В «Божественной поэме» вторая часть не отделена от третьей, как принято в симфониях, а перерастает в нее. То же, по сути, у Пастернака: циклы «Елене» и «Послесловие», составляя третью часть, «сращены» со второй («Книгой степи»).
Такая адекватность могла родиться бессознательно из близости видений. В программе к своей симфонии Скрябин писал, что она представляет путь к радостному и опьяненному утверждению свободы и единства вселенной. Но ведь и «Сестру мою – жизнь» можно прочесть так же.
Вступление («Памяти Демона»). «Я есмь».
1 часть («Не время ль птицам петь»). Основные темы книги: омывающий мир дождь; быт, обретший духовность; взаиморастворенность человека и мира.

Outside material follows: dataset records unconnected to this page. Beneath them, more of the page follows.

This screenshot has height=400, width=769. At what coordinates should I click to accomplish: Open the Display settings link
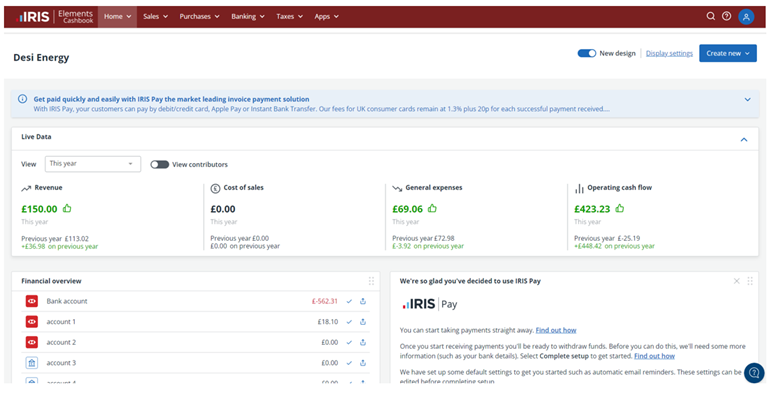click(669, 53)
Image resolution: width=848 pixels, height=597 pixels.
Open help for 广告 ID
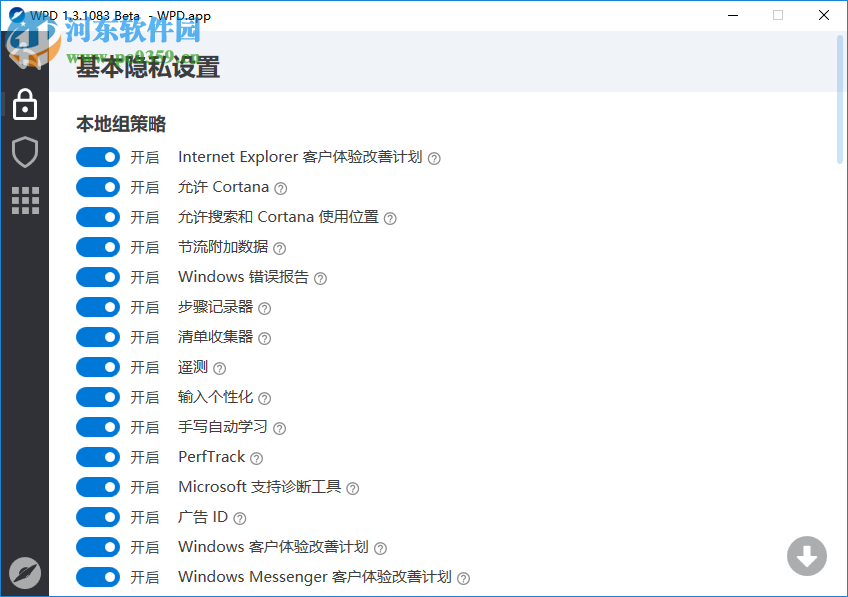(x=238, y=517)

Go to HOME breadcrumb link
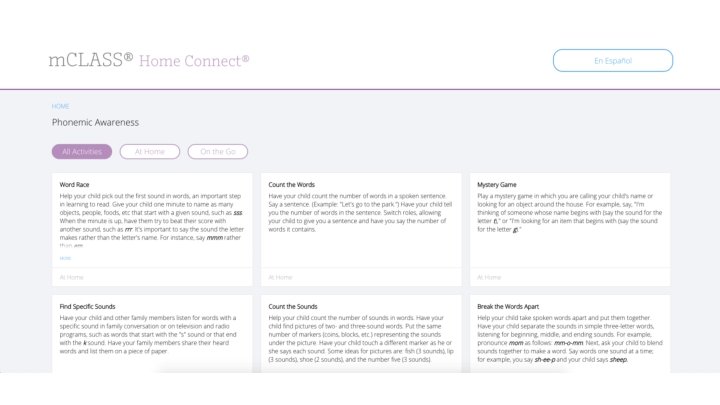pos(60,106)
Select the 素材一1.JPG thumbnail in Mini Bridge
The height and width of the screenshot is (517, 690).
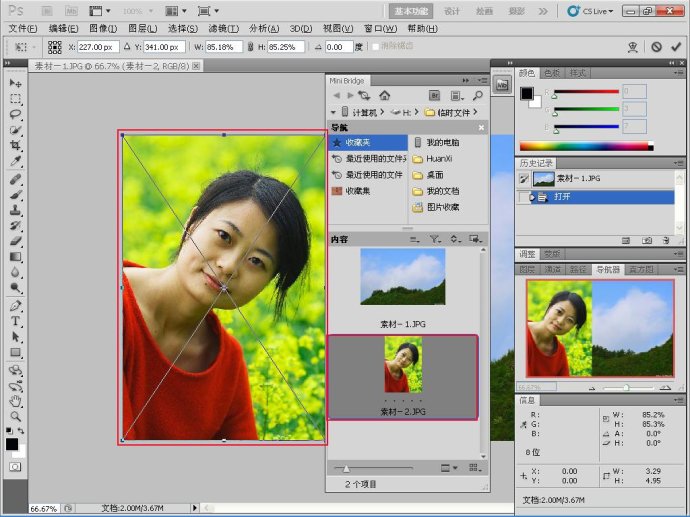coord(402,277)
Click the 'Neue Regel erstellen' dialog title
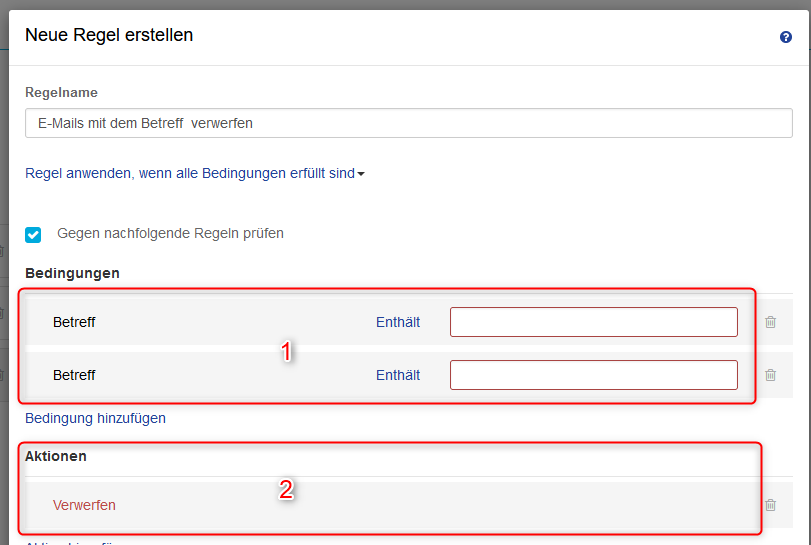Screen dimensions: 811x545 [109, 35]
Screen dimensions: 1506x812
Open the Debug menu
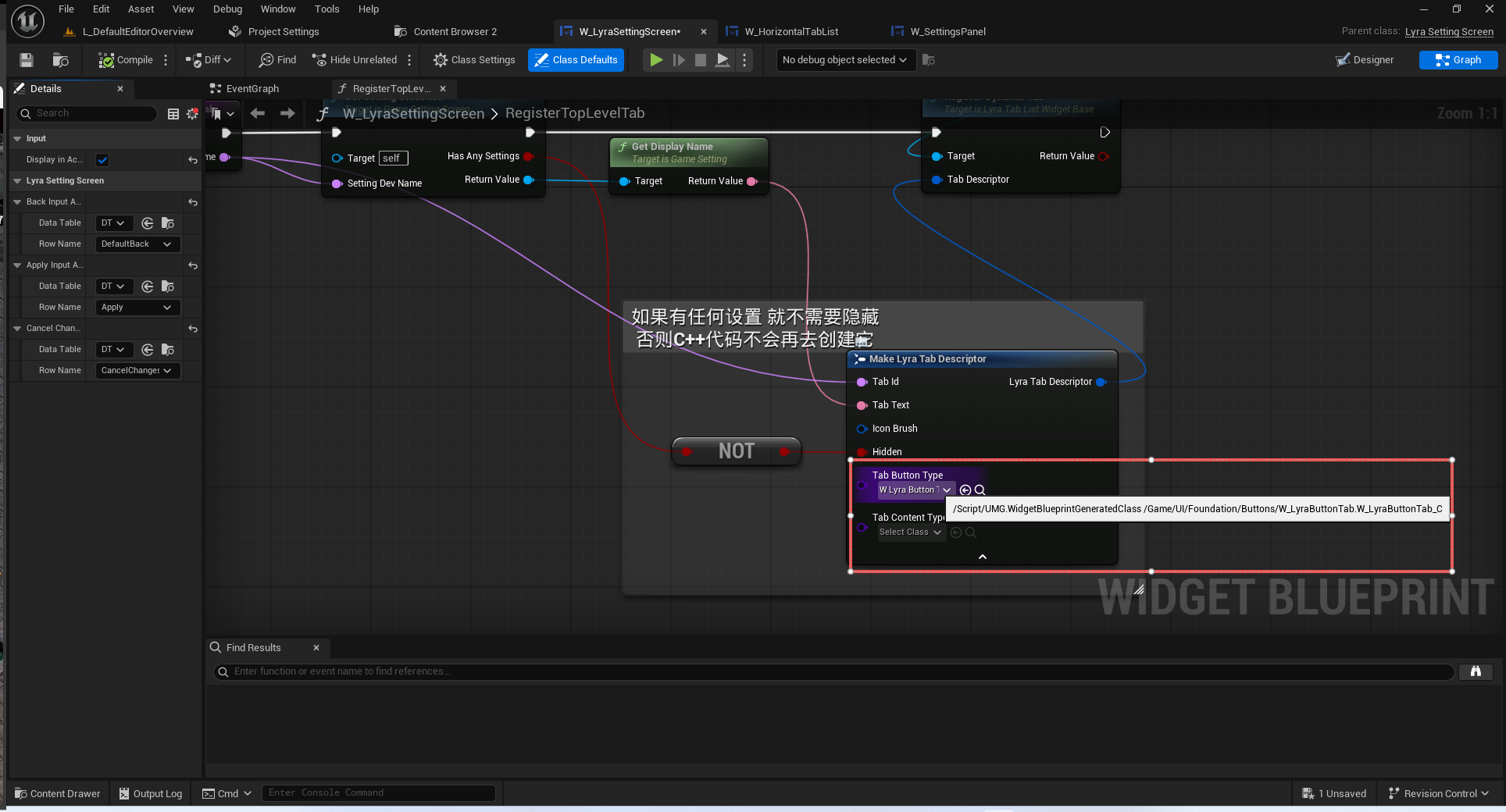(227, 9)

2 часть («Книга степи» до раздела «Елене»). Разработка тем первой части, осложненная историей любви и конкретными чертами «того лета», которые становятся основой развития лирического сюжета. Обе линии, развиваясь и взаимодействуя, как главная и побочная партия, соединяются в общей для них кульминации. Следующая сразу же за кульминацией сюжетная развязка (цикл «Возвращение») не подводит никаких итогов, потому что это лишь «формула перехода» к последней части.
3 часть повторяет основные темы первой, но, пройдя через вторую часть, они теперь усложнились. В них уже нет наивной восторженной веры и открытости, звучавших вначале. Вместо них настойчиво звучит тема утверждения, отстаивания своего видения мира. Гармония предстает теперь не радостным, но сложным единством «плюсов» и «минусов» мира, которое закрепляется темой неразделенной любви, перешедшей из 2 части.
«Скрябин, – писал Г.В. Плеханов, – хотел выразить в своей музыке не те или другие настроения, а целое миросозерцание»[109].
Тот читатель, для которого целостность «Сестры моей – жизни» развернется как трехчастная сонатная форма, тоже увидит в ней «целое миросозерцание».
Впрочем, если читатель обратит внимание на то, что книга посвящена «не памяти Лермонтова, а самому поэту, как если бы он еще жил среди нас» (см. выше), а открывающее эту книгу стихотворение называется «Памяти Демона», то именно это противоречие может определить для него еще один (или не один) вектор развертывания целостности.
Таким образом, в отличие от единства как объективной данности, «технического аппарата эстетического свершения» (М. М. Бахтин), целостность принадлежит сфере ментальности. Она есть «содержание эстетической деятельности <автора или читателя>… направленной на произведение» (М. М. Бахтин). Автор развертывает высказывание как целостность, опредмечивая в нем принципиально важные для себя смыслы. Читатель, распредмечивая авторские смыслы, опирается на собственный эстетический опыт, которым и определяется для него вектор развертывания целостности.